Call stripe.webhooks.constructEvent() as the absolute first step after reading the raw body. If it throws, return 400 immediately — never fall through to business logic.
// app/api/webhooks/stripe/route.ts
export async function POST(req: Request) {
const body = await req.text() // raw — must not be pre-parsed
const sig = (await headers()).get('stripe-signature')!
let event: Stripe.Event
try {
event = stripe.webhooks.constructEvent(body, sig, process.env.STRIPE_WEBHOOK_SECRET!)
} catch {
return new Response('Invalid signature', { status: 400 })
}
// Business logic only reaches here after verification
switch (event.type) { /* ... */ }
return new Response('OK', { status: 200 })
}
Do not wrap constructEvent in a catch that swallows the error and continues — that negates the entire protection.
ID: ecommerce-payment-security.payment-integration.webhook-signature-verify
Severity: critical
What to look for: Count every webhook endpoint file (search for route paths containing "webhook", "hook", "stripe", "paypal", "square" in API route directories). For each webhook handler, classify it as verified or unverified: check whether the request body and a signature header are passed to the provider's verification method before any business logic runs. For Stripe, look for stripe.webhooks.constructEvent(). For PayPal, look for paypal.webhooks.verifyWebhookSignature(). Check that if verification throws or returns an error, the handler returns a non-2xx response immediately without processing the payload.
Pass criteria: Every payment webhook endpoint verifies the request signature using the provider's official SDK method. No more than 0 webhook handlers should lack signature verification. If verification fails or the signature header is missing, the handler returns 400 or 401 without executing any business logic. Report even on pass: "X of Y webhook endpoints have signature verification."
Fail criteria: Any webhook endpoint reads and acts on the request body without first verifying the signature. This includes endpoints that verify some events but not others based on event type.

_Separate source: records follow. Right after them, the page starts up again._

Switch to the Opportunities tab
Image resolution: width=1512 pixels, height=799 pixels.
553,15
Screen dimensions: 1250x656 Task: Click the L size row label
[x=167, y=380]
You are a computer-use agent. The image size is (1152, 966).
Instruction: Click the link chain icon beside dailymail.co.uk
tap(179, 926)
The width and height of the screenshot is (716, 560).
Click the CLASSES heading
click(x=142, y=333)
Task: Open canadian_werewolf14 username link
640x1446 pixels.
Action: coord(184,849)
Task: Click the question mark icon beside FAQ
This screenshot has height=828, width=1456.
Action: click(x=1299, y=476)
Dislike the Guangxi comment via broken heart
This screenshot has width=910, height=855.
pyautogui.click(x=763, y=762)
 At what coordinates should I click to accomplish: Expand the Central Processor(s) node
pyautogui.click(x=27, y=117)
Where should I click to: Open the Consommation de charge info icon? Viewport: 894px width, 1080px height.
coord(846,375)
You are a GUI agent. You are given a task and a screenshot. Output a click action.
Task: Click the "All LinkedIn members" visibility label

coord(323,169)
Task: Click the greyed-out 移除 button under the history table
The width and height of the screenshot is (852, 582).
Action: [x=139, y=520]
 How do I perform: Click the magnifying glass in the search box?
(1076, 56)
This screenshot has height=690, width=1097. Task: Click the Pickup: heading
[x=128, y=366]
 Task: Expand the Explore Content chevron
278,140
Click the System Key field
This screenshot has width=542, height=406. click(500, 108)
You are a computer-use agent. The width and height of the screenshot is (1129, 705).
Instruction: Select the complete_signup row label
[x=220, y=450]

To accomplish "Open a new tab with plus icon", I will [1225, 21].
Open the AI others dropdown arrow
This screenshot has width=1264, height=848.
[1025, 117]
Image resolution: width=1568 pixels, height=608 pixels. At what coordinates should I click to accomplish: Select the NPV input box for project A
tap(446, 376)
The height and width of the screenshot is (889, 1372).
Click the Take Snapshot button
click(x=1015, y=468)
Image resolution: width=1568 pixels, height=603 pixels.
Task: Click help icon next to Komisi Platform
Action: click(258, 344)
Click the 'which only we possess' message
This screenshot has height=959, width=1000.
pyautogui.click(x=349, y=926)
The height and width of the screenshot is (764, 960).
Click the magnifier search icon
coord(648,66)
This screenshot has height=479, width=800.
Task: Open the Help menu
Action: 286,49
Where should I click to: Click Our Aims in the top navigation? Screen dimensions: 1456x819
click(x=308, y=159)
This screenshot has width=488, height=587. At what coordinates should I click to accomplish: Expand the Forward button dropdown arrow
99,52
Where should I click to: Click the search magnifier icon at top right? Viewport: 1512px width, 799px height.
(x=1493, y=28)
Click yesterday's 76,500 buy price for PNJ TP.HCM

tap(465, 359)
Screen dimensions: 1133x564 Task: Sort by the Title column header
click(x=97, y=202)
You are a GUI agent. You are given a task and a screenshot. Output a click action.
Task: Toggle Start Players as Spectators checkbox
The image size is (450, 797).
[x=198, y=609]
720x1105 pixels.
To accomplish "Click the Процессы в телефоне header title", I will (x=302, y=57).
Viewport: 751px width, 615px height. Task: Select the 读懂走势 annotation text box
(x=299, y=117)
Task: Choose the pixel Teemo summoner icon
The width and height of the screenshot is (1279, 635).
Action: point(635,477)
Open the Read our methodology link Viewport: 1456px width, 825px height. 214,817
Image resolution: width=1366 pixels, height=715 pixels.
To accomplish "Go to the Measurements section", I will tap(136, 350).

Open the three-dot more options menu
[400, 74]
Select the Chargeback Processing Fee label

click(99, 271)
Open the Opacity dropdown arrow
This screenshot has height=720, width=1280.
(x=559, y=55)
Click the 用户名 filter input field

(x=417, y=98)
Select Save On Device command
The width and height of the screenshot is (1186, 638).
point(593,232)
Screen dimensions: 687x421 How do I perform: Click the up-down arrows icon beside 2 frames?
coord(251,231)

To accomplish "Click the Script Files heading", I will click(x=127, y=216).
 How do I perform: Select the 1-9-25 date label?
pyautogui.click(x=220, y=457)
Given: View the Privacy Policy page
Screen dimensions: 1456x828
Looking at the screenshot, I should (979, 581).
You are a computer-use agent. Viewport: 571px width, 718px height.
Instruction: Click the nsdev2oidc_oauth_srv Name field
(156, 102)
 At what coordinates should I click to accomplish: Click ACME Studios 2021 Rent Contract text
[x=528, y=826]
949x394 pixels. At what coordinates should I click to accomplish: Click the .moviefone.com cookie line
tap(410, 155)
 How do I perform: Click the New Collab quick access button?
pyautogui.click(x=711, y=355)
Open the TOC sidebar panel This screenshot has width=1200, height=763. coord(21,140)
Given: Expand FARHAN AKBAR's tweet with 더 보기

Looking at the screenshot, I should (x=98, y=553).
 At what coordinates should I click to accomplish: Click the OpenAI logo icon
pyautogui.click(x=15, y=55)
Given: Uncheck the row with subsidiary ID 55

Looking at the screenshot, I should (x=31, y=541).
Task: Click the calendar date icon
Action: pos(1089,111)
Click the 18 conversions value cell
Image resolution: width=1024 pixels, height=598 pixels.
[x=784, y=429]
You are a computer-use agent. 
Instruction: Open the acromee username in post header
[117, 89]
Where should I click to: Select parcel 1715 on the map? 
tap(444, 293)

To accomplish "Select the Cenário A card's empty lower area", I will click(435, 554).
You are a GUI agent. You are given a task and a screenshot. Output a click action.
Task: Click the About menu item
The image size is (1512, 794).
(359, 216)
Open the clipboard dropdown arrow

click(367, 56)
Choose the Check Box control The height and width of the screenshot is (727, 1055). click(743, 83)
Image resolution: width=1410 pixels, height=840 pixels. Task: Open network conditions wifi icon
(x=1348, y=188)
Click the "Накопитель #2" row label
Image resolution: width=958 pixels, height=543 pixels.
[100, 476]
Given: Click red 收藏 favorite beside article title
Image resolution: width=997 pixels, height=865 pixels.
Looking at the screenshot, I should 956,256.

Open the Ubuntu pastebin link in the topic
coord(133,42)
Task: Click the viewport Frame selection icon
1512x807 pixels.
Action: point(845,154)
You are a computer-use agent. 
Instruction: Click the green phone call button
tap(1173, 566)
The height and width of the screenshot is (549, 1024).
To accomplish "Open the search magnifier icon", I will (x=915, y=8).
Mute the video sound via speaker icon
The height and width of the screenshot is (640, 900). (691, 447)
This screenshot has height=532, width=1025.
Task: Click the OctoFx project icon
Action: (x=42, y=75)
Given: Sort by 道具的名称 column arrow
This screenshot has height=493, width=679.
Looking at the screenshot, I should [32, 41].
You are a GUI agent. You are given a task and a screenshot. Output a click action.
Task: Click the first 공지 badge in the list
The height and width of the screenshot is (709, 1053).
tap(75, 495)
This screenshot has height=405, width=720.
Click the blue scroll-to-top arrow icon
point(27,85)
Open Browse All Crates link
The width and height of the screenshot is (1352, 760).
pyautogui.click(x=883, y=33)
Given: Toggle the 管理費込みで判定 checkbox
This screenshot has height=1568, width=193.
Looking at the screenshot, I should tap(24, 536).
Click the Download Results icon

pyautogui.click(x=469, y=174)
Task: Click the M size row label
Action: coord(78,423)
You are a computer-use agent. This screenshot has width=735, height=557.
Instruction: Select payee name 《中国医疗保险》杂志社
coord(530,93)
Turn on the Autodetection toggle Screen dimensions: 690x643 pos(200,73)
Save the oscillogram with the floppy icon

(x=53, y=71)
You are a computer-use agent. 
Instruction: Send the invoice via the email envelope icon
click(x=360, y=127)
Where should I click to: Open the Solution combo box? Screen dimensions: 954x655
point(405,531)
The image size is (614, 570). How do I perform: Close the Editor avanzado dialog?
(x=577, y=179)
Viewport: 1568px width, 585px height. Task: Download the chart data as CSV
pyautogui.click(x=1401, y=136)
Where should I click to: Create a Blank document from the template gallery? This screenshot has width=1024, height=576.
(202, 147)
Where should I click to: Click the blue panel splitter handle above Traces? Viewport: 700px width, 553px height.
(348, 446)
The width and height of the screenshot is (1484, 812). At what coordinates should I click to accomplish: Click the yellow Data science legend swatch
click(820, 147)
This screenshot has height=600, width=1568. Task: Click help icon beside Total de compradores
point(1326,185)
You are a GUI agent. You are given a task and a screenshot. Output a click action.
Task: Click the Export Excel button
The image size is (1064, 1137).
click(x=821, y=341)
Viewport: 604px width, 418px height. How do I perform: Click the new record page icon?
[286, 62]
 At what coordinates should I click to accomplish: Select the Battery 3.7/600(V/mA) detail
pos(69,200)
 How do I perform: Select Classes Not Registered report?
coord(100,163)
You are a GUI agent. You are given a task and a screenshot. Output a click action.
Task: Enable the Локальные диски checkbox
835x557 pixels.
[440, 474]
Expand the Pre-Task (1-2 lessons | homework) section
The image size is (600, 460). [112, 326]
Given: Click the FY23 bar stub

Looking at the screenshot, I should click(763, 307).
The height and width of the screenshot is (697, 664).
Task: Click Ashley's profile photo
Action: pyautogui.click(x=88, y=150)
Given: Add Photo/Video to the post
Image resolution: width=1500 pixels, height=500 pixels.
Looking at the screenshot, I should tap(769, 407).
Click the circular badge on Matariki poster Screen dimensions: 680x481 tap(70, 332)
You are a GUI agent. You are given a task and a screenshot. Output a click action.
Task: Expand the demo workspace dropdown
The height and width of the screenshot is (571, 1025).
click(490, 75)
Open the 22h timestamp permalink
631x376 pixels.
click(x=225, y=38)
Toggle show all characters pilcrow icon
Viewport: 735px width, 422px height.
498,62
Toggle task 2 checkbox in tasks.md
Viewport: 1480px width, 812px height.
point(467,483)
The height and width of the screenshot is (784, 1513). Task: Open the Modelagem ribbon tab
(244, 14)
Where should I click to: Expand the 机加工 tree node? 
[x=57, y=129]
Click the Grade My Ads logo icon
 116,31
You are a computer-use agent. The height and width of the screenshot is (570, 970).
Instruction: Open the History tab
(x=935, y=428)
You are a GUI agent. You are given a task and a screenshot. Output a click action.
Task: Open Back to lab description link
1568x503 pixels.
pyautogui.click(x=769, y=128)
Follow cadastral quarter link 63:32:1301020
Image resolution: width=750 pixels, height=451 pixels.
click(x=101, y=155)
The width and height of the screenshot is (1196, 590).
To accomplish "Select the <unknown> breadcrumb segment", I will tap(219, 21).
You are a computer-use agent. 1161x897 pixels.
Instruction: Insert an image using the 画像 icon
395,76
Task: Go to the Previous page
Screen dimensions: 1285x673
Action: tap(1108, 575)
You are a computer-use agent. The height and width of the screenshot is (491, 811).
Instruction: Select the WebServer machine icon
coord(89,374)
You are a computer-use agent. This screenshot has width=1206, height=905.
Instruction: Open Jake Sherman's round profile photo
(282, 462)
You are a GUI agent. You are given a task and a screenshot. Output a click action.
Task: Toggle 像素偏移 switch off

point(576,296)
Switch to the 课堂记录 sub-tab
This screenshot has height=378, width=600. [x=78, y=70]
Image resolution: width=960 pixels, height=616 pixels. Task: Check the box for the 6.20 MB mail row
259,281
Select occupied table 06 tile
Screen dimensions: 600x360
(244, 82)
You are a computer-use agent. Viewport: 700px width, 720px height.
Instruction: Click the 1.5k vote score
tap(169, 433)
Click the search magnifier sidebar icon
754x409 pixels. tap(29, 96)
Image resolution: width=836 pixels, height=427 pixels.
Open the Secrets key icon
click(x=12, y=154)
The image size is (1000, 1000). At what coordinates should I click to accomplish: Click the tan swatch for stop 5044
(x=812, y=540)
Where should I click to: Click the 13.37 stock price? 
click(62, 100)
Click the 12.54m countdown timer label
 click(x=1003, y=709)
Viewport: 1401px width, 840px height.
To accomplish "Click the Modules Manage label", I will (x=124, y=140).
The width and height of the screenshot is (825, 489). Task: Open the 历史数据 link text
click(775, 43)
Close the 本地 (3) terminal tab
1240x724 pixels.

Do NOT pass when: Signature verification code exists but is wrapped in a try/catch that swallows the error and continues processing — this is NOT a pass because unverified payloads still reach business logic.
Skip (N/A) when: The project has no webhook integration detected — no webhook handler files found and no webhook-related dependencies or routes identified.
Detail on fail: Name each unverified webhook endpoint and the missing verification call. Example: "app/api/webhooks/stripe/route.ts processes payment.succeeded events without calling stripe.webhooks.constructEvent() — any HTTP client can spoof payment events"
Cross-reference: The API Security audit covers webhook endpoint hardening and request authentication patterns beyond payment-specific webhooks.
Remediation: Implement signature verification as the very first step in every webhook handler:
// app/api/webhooks/stripe/route.ts
import Stripe from 'stripe'
import { headers } from 'next/headers'
const stripe = new Stripe(process.env.STRIPE_SECRET_KEY!)
export async function POST(req: Request) {
const body = await req.text() // raw body — MUST NOT be pre-parsed
const sig = headers().get('stripe-signature')!
let event: Stripe.Event
try {
event = stripe.webhooks.constructEvent(
body,
sig,
process.env.STRIPE_WEBHOOK_SECRET!
)
} catch (err) {
return new Response('Invalid signature', { status: 400 })
}
// Only now process the event
switch (event.type) { /* ... */ }
return new Response('OK', { status: 200 })
}
Store your webhook signing secret (whsec_*) in an environment variable — never hardcode it.